Vivem os últimos dias a planear o fim e a aplanar o futuro de quem fica, a fingir a alegria ausente, no quotidiano, um tudo igual insuspeito. Mas tudo neles é esforço. Que agonia nocturna os consome a contar horas digitais. Qual seja o seu Monte das Oliveiras, suam sangue nessa entrega. Sobem o gólgota que se impuseram, arrebatados por tormenta ilegível.
E nenhum padre lhes acompanha o corpo. Porque mataram.
Mas  não o necessitam, senhor cura. Que um corpo morto não tem necessidades nem solicita.


E fica em mim uma ternura por essa paixão incógnita. Que ninguém reparou. Mas existiu.

segunda-feira, 3 de junho de 2013

sonhar azul

Se me perguntasse alguém onde gostaria de viver, respondia, na praia. Talvez na casa branca da falésia de que fala o conto de Sophya. Mas a verdade é que a praia me esgota. Vou umas horas e chego arrasada.  Derreia-me. Esfalfa-me.  Nem a desejar sou realista.
Por volta dos vinte, mal chegava e já as minhas glândulas sudoríparas pareciam uma torneira mal fechada. Se estava de bruços, o suor fazia rega gota a gota na toalha, facto que me afligia sobremaneira por me parecer que não acontecia aos outros.  É como se a praia esteja a cobrar-me o lugar. Amor exigente, este. Consome-me, suga-me parte da vitalidade. Contudo, não acredito que alguém possa gostar mais do cheiro da maresia; apesar das dores de cabeça de às vezes. E a água do mar é-me terapia, lava-me males internos, dá-me até a ilusão de os dissolver.

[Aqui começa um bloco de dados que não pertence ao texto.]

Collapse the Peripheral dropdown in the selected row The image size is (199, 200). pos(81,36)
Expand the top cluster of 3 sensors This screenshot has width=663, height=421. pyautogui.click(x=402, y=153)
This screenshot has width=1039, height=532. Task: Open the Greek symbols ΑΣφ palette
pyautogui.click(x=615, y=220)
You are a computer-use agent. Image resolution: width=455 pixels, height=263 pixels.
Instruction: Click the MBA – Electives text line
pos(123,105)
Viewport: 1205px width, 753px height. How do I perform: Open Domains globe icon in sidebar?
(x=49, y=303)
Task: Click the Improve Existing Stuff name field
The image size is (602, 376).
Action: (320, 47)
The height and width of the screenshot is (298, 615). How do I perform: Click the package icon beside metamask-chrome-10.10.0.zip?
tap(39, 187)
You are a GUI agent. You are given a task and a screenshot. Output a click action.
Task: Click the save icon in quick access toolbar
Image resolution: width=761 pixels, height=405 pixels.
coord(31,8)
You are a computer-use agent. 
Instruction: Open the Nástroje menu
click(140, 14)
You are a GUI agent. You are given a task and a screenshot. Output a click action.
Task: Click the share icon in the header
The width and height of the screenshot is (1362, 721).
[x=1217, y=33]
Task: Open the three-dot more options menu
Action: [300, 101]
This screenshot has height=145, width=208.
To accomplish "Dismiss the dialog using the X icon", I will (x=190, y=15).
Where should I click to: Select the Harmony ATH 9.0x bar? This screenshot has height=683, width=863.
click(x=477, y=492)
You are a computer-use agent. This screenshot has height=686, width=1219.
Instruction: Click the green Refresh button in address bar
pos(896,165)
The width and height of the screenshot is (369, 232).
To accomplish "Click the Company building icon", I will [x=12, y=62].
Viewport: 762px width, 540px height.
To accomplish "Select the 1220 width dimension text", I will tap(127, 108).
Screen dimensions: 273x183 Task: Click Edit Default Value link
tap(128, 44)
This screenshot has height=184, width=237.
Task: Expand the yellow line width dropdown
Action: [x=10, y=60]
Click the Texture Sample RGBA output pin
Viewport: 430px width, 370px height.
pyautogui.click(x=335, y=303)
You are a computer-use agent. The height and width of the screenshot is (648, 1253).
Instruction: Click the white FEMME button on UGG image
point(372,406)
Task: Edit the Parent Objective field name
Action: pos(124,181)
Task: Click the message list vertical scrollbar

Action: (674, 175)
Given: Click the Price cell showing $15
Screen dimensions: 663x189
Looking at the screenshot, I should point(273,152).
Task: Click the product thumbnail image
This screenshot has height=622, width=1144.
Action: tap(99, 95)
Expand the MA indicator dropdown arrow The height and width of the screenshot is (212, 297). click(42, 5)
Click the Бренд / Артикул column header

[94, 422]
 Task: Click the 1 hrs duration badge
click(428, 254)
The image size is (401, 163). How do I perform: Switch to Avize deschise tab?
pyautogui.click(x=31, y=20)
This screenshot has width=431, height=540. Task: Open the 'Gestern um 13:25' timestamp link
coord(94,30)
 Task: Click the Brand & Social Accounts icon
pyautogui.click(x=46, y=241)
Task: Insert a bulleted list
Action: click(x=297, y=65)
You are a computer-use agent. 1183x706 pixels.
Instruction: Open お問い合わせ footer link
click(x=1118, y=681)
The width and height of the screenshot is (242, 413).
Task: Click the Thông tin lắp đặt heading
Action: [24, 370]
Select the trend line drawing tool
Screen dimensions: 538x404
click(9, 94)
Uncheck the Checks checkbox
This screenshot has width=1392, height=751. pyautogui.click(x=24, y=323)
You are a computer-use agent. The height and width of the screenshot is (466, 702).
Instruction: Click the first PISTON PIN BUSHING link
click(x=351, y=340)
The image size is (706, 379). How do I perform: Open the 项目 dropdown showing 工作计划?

Portanto, não se imagine que algum banho de mar me é normal. Cada um é baptismo eficaz de onde saio de cabeça leve, um arcanjo.
Vou muitas vezes à praia acompanhada. Mas é indubitável que prefiro os nossos tête-à-tête: eu e ela; nesses dias em que não me visita a saudade de conversa e estamos uma para a outra. E mais a aprecio em pormenores, do céu azul aos peixes que esgueiram das nossas pernas em corpo de radiografia. Temo-nos uma atenção de amor, de tomar conta. E ali existo separada. Completa.

Mas Chego a casa e sou um infindo monte de cansaço.